Variations in Age and Gender in AMD Prevalence in Certain Patient Populations
In London, investigators aimed to obtain prevalence estimates of age-related macular degeneration
(AMD; late, geographic atrophy, neovascular) by age and gender among populations of European ancestry taking into
account study design and time trends.
They conducted a systematic review of population-based studies published by September 2010 with quantitative estimates of
geographic atrophy (GA), neovascular (NV) and late AMD prevalence. They identified studies by a literature search of MEDLINE
(from 1950), EMBASE (from 1980) and Web of Science (from 1980) databases. For their participants, they used data from 25
published studies (57,173 subjects: 455 with GA, 464 with NVAMD, and 1,571 with late AMD). The method used was Bayesian meta-regression of the log odds of AMD with age, gender and year of study allowing for differences in study design
characteristics to estimate prevalences of AMD (late, GA, NVAMD) along with 95% credible intervals (CrI). Main outcome
measures were log odds and prevalence of AMD.
The investigators reported that there was considerable heterogeneity in prevalence rates between studies; for late AMD,
20% of the variability in prevalence rates was explained by differences in age and 50% by study characteristics.
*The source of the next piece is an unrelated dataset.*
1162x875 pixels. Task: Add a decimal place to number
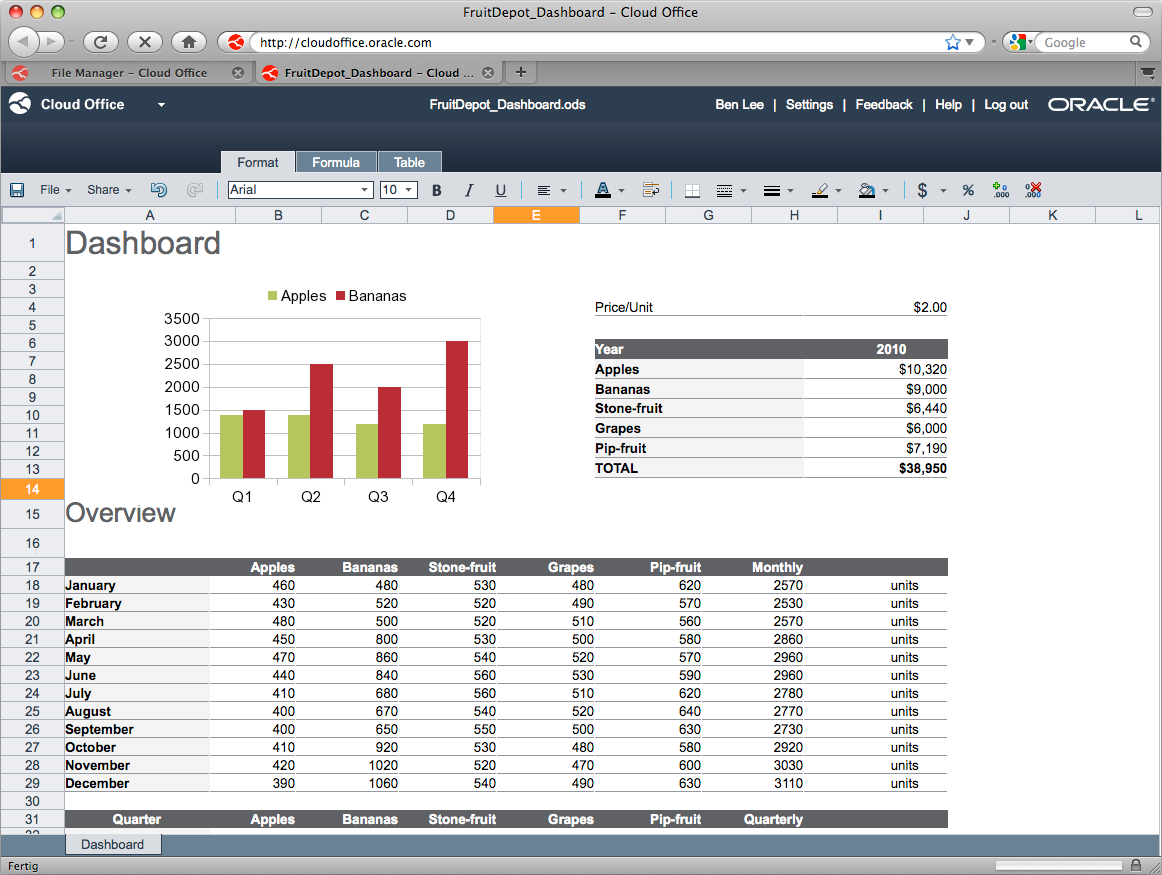click(1000, 190)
They also noted that prevalence of AMD increased exponentially with age (odds ratio [OR], 4.2 per decade; 95% CrI,
3.8–4.6), which did not differ by gender. There was some evidence to suggest higher risk of NVAMD in women compared
with men (OR, 1.2; 95% CrI, 1.0–1.5). The study investigators also found that compared with studies using fundus
imaging and international classification systems, studies using fundus imaging with alternative classifications were more
likely (OR, 2.7; 95% CrI, 1.1–2.8), and studies using alternative classifications without fundus imaging most likely
to diagnose late AMD (OR, 2.9; 95% CrI, 1.3–7.8). There was no good evidence of trends in AMD prevalence over
time. Estimated prevalence of late AMD is 1.4% (95% CrI, 1.0% –2.0%) at 70 years of age, rising to
5.6% (95% CrI, 3.9% –7.7%) at age 80 and 20% (95% CrI, 14% –27%) at age 90.
In conclusion, studies using recognized classifications systems with fundus photography reported the lowest prevalences of
AMD taking account of age and gender, and were stable over time, with a potentially higher risk of NVAMD for women. These
prevalence estimates can be used to guide health service provision in populations of European ancestry.